:: Tareas del ejercicio ::
- a) ¿Cómo resumirías en dos oraciones el texto sobre la debacle electoral?
- b) Escribe la parte siguiente del texto sobre la debacle electoral a partir de su última oración.

A estas dos explicaciones de la debacle habría que añadir una tercera. Las dos primeras tampoco parece que afecten exactamente igual a todas las capas sociales. Mientras que la polarización, la simplificación y los contenidos emocionales van más dirigidos y afectan sobremanera a las capas de población menos cultivadas, las dinámicas de temor a la España rota tienen un componente mucho más transversal. Nacionalistas españoles —así como de otras naciones peninsulares— los hay en todas las capas sociales, de modo que el lenguaje de las derechas en lo que se refiere a esa fibra sensible, complementa muy bien la diatriba emocional, simplista y dicotómica entre lo pésimo y lo óptimo.

Hay una tercera explicación que tendría que ver con la falta de reacción de aquellas capas sociales más sensibles al igualitarismo y que por ello mismo no comulgan con las propuestas más conservadoras, que tampoco en esta ocasión se habrían movilizado lo suficiente. Parece claro que el descenso en la participación electoral habría afectado más a este sector que al tradicional de las derechas clásicas o radicales. Sería ese sector a la izquierda del PSOE que en momentos puntuales da un salto espectacular, el que habría reaccionado indolentemente. Tendría una visión generalmente positiva de las medidas gubernamentales del último periodo, pero habría reaccionado muy críticamente ante dos fenómenos: el primero, las desavenencias entre las cúpulas partidistas de las izquierdas minoritarias; el segundo, la ausencia de un movimiento unificador con perspectivas de éxito. Esta tercera explicación es la que se ajusta más a la idea de desilusión, o incluso mejor, de falta de ilusión movilizadora. Y esta tercera explicación es la que se entendería mejor en el tipo de convocatoria en la que se ha registrado: municipales y autonómicas, puesto que es en las elecciones municipales y autonómicas donde se manifiestan mejor las alternativas ilusionantes o su ausencia.

:: Datos proporcionados ::
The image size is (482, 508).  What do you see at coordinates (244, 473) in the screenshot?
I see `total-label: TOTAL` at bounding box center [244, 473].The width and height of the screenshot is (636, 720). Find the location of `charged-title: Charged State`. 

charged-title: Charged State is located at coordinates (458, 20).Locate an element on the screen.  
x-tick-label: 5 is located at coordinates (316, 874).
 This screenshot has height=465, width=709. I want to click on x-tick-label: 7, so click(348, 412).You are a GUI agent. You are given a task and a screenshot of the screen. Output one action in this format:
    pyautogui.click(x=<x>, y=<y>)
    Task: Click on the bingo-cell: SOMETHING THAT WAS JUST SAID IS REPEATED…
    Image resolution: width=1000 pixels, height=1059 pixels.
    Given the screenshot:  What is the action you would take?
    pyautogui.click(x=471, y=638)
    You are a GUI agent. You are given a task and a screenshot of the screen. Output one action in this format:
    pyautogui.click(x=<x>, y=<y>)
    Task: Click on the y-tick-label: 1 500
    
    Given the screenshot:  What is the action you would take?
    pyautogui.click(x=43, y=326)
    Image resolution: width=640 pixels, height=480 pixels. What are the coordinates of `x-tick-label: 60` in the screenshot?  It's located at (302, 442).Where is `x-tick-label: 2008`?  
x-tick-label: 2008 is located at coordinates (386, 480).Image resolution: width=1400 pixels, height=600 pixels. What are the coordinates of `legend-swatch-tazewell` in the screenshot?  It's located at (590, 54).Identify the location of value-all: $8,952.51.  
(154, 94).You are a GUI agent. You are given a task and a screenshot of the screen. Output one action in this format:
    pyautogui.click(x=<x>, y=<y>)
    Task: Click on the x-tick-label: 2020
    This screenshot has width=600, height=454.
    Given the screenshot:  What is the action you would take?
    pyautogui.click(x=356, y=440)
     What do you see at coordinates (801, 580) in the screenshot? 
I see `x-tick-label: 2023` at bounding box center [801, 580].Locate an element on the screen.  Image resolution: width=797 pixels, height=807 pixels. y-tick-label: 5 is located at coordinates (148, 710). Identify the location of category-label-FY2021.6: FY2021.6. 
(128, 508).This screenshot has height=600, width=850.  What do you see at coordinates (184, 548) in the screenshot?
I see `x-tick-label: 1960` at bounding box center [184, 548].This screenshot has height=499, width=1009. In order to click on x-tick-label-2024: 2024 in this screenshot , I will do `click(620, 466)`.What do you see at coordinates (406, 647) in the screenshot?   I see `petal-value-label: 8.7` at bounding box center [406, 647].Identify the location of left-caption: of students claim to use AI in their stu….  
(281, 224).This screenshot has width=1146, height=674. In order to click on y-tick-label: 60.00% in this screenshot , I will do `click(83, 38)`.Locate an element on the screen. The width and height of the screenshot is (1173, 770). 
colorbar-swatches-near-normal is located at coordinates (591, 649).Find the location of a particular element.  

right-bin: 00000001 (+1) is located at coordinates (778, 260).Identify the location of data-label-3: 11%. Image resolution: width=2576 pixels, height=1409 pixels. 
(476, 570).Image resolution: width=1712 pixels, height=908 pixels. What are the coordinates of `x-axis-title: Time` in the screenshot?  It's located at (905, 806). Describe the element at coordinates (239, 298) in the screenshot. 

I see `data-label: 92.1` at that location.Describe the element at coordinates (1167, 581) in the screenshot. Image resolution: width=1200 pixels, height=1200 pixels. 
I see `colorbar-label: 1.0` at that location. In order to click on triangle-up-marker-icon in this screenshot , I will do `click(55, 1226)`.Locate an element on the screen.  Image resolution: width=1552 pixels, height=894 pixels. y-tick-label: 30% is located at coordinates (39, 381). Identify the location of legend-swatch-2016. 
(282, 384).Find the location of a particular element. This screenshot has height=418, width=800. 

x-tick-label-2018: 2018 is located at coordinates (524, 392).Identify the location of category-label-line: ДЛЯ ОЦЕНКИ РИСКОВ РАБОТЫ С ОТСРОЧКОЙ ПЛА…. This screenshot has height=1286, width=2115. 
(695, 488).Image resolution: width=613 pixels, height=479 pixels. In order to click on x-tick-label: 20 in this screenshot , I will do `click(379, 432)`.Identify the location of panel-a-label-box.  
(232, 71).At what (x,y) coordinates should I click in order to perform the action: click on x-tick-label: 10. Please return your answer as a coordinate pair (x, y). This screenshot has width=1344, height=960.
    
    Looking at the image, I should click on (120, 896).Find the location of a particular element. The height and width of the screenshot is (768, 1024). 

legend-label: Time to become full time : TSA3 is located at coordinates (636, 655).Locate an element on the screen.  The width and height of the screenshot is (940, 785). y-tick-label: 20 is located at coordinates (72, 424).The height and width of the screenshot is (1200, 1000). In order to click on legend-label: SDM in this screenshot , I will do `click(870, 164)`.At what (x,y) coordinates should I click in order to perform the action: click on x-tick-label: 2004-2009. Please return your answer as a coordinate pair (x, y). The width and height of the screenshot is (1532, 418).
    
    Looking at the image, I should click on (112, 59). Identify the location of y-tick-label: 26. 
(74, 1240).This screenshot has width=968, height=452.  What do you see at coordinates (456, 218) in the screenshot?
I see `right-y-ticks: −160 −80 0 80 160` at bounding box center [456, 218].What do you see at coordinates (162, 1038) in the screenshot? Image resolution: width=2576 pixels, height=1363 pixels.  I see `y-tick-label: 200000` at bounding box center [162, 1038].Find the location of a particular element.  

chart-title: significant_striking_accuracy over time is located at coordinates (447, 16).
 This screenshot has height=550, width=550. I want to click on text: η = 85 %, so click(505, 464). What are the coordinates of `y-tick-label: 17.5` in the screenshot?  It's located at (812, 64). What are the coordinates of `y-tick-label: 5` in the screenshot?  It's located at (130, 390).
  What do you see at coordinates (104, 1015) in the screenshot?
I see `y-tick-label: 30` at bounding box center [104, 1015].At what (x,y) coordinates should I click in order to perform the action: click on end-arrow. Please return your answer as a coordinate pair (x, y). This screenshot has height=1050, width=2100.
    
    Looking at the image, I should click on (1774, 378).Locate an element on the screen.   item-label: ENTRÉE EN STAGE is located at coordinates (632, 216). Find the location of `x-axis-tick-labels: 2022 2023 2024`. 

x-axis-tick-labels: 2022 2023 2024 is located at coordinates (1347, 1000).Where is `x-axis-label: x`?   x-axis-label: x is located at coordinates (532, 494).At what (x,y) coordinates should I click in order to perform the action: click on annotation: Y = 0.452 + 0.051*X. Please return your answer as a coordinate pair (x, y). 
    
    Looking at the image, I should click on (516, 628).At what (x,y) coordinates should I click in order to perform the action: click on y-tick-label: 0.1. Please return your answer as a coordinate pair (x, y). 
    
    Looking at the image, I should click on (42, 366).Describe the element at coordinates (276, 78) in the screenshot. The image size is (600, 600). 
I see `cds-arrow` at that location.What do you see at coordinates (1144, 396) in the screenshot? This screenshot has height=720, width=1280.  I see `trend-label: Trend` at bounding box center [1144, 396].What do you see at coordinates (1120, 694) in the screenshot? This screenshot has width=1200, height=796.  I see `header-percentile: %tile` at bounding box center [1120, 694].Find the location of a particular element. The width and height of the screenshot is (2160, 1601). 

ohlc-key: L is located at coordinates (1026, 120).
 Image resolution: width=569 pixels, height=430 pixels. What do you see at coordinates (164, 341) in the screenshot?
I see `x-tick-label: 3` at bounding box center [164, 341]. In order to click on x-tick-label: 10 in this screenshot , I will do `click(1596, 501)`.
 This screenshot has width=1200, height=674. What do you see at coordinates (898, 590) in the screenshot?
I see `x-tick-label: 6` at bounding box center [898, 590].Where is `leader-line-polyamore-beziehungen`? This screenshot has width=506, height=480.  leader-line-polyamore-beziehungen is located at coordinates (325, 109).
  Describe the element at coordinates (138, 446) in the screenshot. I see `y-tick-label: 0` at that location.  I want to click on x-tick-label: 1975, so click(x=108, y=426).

:: Respuestas por tarea ::
- a) Según el texto, la polarización y los contenidos emocionales afectan sobre todo a las capas menos cultivadas, mientras que el temor a la España rota es transversal, y el lenguaje de las derechas en ese punto complementa su diatriba emocional y simplista. Se añade una tercera explicación: el sector a la izquierda del PSOE no se movilizó lo suficiente por las desavenencias entre las cúpulas de las izquierdas minoritarias y la ausencia de un movimiento unificador con perspectivas de éxito, una falta de ilusión que se nota más en las elecciones municipales y autonómicas.

- b)
Y por último, hay otras dos razones que también tienen su clientela. Estas últimas señalan directamente al mecanismo diseñado desde la Transición para garantizar una alternancia política sin fisuras que consolidara una democracia capitalista estable, es decir, la ilusión del bipartidismo y, en correlación con ella, la que culpa a Pedro Sánchez de liderazgo tóxico por su atrevimiento resistencial con el aparato socialista y su pragmatismo ecléctico que le ha llevado a gobernar con Podemos en lugar de posibilitar lo que para muchos dirigentes tradicionales del PSOE resulta a estas alturas inevitable: un acuerdo —de coalición o sin ella— con el PP, esa gran coalición que algunos barajan como la última frontera de la Transición del franquismo a la democracia.

Todo este ingente cúmulo de elementos justificarían la decepción. Unos afectan a un electorado, otros a otro, pero todos juntos explican la baja participación y la pérdida de apoyo desde el PSOE hasta la extrema izquierda. La polarización radical, el acierto de las proclamas emocionales, las mentiras y simplificaciones, afectan a pobres y ajenos a la reflexión política. La desilusión desmovilizadora, a la ausencia de unidad en la ultraizquierda y al clima de desasosiego de las medidas gubernamentales. La silenciosa batalla interior del PSOE con el liderazgo tóxico y la aceptación del gobierno de coalición con Podemos, a los socialistas de toda la vida. El peligro de romper España a la derecha recalcitrante, que se ha sentido especialmente motivada a participar. Todo afecta al cambio de ciclo, pero sin que el nuevo ciclo alumbre lo que va a poner en práctica. Es como si todo el mundo estuviera de acuerdo en que lo conocido es malo y en que lo por conocer… va a ser una incógnita, pero lo conocido es malo y es mejor quedarse en casa que repetir.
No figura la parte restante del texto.